More people die of heart attacks during the holidays than any other time of year. Learn why it happens and how to prevent it.
Possible reasons for holiday heart attacks
- Snow. The amount of snow – plus the physical stress of shoveling it – is linked to more heart attack deaths than the temperature. Damp weather causes the body to lose heat faster than it would at the same temperature in drier conditions.
- Alcohol. Drinking alcoholic beverages before going out in the cold can give you a false feeling of warmth. But alcohol, cold weather, and outdoor activity don’t mix. These conditions increase your chances for hypothermia. Too much alcohol can also cause abnormal heart rhythms, such as atrial fibrillation and sudden death.
- Cold temperatures. People with coronary artery disease can suffer chest pain when exposed to the bitter cold. Hypothermia (a body temperature that is below normal) can cause heart failure and death. Wind can be especially dangerous, as it can remove the layer of heated air that surrounds the body.
- The holiday season. Holiday stress may cause chest pain and trigger heart attacks. So can excessive eating and drinking. People may be more likely to ignore symptoms during the busy holidays as well.
- Colds, flu, and other infections. One study showed that a person’s heart attack risk triples in the 10 days following these types of illnesses.
How to prevent a holiday heart attack
- Get a flu shot. Studies show that if you’ve had a heart attack in the past, a flu shot can reduce your risk for a second heart attack by 67 percent.
- Be careful outdoors. Check with your doctor before you shovel snow, and don’t overdo it when you’re outdoors. Your body has to work extra hard just to stay warm.
- Follow heart-healthy habits. Exercise according to your doctor’s advice, eat right and don’t smoke. It’s OK to enjoy your holiday meal, but try not to overindulge.
- Know the warning signs of a heart attack.
Don’t ignore any of the following warning signs of a heart attack. Call 9-1-1 right away. Waiting can be deadly.

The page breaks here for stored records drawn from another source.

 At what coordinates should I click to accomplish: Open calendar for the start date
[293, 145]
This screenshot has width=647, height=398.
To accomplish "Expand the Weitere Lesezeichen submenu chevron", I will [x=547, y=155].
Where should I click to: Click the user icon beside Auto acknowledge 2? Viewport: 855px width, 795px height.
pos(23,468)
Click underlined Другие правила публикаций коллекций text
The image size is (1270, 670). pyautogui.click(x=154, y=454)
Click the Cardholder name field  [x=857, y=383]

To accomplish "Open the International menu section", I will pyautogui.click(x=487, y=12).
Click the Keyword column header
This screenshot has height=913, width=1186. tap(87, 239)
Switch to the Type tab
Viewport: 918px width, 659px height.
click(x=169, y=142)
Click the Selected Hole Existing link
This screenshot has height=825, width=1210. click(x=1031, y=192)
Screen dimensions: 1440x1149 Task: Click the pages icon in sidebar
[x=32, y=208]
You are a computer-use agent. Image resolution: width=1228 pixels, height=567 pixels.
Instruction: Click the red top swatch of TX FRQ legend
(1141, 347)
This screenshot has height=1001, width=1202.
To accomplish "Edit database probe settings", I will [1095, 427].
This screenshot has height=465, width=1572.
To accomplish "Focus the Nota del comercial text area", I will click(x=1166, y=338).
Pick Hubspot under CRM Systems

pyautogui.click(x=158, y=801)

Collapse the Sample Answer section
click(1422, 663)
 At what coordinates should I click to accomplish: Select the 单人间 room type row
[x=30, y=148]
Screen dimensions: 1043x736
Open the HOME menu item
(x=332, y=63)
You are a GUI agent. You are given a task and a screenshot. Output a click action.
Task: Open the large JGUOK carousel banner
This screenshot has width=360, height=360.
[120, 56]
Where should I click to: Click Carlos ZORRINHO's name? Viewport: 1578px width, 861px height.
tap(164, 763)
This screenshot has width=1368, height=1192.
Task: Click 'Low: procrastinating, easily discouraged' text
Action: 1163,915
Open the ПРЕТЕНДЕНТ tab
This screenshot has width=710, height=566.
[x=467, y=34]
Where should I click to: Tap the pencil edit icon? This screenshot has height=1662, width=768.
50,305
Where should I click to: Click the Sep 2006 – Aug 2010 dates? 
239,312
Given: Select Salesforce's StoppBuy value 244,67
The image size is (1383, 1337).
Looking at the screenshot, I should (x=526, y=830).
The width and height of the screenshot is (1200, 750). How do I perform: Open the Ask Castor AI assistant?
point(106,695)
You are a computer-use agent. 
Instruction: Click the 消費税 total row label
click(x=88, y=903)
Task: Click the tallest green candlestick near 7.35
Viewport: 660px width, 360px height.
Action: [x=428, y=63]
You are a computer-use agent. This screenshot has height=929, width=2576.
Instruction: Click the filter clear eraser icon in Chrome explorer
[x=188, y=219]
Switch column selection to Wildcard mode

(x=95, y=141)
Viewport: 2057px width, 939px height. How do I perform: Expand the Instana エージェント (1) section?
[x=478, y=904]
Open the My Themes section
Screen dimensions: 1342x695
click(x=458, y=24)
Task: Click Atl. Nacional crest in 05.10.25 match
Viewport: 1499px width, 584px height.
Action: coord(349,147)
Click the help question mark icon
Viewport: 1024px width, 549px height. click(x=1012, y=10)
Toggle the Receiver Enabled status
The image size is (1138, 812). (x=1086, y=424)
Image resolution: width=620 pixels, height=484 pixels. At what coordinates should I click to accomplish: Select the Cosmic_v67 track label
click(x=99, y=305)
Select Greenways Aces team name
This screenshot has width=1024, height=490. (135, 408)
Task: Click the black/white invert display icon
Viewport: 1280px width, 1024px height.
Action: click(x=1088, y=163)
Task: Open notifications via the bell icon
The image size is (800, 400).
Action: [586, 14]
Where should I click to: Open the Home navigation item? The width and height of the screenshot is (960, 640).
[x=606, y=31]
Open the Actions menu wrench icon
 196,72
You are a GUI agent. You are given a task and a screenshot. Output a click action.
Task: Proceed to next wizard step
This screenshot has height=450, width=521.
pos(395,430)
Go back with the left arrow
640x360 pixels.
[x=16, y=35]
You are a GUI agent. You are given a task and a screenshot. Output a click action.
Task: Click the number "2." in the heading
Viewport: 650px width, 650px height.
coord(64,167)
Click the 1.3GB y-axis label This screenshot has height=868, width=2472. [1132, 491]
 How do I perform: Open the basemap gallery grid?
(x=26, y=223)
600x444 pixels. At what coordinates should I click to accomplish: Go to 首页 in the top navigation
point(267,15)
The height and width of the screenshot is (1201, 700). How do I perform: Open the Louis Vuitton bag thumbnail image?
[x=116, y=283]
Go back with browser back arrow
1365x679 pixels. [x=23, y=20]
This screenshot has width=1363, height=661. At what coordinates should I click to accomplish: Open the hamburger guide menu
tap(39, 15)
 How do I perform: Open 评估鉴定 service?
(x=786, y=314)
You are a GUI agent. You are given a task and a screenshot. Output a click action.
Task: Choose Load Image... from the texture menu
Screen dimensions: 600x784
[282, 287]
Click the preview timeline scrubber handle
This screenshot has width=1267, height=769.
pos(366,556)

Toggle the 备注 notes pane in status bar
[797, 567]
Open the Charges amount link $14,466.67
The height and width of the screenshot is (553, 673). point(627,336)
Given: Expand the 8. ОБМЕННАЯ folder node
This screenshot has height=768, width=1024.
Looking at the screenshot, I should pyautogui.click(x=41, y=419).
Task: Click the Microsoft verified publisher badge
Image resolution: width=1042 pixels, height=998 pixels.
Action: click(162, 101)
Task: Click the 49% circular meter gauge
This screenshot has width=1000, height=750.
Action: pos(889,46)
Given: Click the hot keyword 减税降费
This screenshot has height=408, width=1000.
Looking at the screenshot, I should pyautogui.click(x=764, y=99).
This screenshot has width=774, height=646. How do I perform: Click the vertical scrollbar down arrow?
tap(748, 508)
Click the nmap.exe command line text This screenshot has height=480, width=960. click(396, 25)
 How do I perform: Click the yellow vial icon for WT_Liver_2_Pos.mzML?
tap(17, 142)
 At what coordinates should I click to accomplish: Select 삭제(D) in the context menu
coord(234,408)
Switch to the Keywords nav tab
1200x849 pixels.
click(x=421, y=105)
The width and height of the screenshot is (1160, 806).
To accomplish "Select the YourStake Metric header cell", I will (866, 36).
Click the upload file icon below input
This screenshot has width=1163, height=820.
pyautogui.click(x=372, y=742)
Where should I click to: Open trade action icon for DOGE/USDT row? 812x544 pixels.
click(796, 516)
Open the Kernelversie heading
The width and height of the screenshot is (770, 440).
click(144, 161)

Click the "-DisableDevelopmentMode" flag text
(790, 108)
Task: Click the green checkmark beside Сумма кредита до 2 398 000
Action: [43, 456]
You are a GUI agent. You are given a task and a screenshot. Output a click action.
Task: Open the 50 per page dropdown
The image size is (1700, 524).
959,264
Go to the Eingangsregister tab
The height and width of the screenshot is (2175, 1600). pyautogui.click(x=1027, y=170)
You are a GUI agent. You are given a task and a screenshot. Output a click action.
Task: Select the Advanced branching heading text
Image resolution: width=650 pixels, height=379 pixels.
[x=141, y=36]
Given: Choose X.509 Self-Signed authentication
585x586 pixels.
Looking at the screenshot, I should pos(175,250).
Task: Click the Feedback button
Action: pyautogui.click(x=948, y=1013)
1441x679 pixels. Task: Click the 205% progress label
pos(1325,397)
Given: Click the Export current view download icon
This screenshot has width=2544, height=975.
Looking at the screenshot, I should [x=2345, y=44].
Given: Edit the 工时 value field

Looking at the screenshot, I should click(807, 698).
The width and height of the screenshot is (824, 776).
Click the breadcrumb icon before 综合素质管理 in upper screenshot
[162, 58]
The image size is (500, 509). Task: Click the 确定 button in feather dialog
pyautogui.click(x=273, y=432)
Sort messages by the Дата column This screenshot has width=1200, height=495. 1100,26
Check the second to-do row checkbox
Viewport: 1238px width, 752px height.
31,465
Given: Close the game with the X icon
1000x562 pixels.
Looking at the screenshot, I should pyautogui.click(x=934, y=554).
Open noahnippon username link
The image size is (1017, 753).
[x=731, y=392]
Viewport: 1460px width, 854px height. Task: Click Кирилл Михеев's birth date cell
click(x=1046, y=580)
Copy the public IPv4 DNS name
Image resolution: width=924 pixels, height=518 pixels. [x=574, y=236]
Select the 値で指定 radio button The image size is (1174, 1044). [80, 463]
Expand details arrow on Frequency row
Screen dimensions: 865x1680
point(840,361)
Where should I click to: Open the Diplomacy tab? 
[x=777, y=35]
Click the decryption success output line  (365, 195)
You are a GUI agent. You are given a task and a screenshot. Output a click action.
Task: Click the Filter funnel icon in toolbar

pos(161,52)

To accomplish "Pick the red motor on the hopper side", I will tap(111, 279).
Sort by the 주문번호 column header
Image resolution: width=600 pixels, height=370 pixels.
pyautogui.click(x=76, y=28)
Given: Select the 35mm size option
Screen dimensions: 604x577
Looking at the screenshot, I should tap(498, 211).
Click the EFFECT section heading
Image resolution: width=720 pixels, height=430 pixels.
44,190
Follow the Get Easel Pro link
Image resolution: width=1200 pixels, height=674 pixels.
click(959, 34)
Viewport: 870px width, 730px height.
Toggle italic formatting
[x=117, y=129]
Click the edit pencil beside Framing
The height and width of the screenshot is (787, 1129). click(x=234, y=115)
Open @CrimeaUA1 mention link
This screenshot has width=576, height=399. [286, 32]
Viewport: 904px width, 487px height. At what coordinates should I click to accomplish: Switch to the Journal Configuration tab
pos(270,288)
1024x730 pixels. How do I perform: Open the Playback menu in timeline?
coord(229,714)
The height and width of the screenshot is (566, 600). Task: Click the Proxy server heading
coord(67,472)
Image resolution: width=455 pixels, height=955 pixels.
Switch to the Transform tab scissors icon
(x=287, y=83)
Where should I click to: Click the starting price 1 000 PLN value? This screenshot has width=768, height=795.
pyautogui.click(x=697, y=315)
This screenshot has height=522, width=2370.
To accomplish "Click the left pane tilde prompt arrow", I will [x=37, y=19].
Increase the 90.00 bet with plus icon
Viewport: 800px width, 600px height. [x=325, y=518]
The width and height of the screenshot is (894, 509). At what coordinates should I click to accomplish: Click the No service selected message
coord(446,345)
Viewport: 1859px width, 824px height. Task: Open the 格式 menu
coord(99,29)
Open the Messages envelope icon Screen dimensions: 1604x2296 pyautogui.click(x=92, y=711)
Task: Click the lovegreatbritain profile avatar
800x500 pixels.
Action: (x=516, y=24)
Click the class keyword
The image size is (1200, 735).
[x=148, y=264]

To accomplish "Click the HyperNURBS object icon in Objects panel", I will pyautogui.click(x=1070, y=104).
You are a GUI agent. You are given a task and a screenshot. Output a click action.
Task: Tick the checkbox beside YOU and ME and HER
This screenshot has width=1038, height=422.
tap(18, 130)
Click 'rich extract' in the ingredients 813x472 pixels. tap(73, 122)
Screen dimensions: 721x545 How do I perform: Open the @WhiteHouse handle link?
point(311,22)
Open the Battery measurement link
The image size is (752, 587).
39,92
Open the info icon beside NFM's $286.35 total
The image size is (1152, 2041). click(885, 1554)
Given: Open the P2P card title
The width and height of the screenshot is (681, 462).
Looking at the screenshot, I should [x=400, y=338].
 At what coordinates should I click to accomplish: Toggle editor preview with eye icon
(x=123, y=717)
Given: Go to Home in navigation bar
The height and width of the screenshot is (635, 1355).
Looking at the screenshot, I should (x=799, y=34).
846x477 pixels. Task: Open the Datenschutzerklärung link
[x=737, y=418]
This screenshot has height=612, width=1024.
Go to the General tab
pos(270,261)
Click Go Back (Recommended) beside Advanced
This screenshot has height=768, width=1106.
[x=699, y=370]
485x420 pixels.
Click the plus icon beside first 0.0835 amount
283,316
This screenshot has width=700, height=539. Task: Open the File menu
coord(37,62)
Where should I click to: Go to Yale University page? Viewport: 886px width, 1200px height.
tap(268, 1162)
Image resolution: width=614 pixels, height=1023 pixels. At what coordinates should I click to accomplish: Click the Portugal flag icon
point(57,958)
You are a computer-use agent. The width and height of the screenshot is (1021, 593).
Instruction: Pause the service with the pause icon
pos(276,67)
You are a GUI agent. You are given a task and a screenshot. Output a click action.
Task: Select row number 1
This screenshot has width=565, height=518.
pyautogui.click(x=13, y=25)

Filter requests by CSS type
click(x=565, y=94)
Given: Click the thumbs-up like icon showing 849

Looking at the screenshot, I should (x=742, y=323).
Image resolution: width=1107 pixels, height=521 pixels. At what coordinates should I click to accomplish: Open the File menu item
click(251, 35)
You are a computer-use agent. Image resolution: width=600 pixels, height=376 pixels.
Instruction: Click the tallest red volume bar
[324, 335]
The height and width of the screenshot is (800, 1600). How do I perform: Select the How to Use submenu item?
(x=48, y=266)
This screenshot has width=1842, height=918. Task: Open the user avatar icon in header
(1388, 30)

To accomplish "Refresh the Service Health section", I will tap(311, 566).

Discomfort, pressure, or pain in the chest is the most common symptom of a heart attack. But not everyone will have chest pain during a heart attack. Symptoms can also include discomfort in other areas, such as the neck, back, jaw, arms, stomach, or shoulders. Other symptoms may include:
- Shortness of breath (with or without chest pain)
- Nausea or vomiting
- Extreme fatigue
- Dizziness, weakness, or passing out
Remember. If you have any possible heart attack symptoms, or think you might be having a heart attack call 9-1-1 at once. There are treatments that can save your life, but they need to be used as soon as possible after the symptoms begin.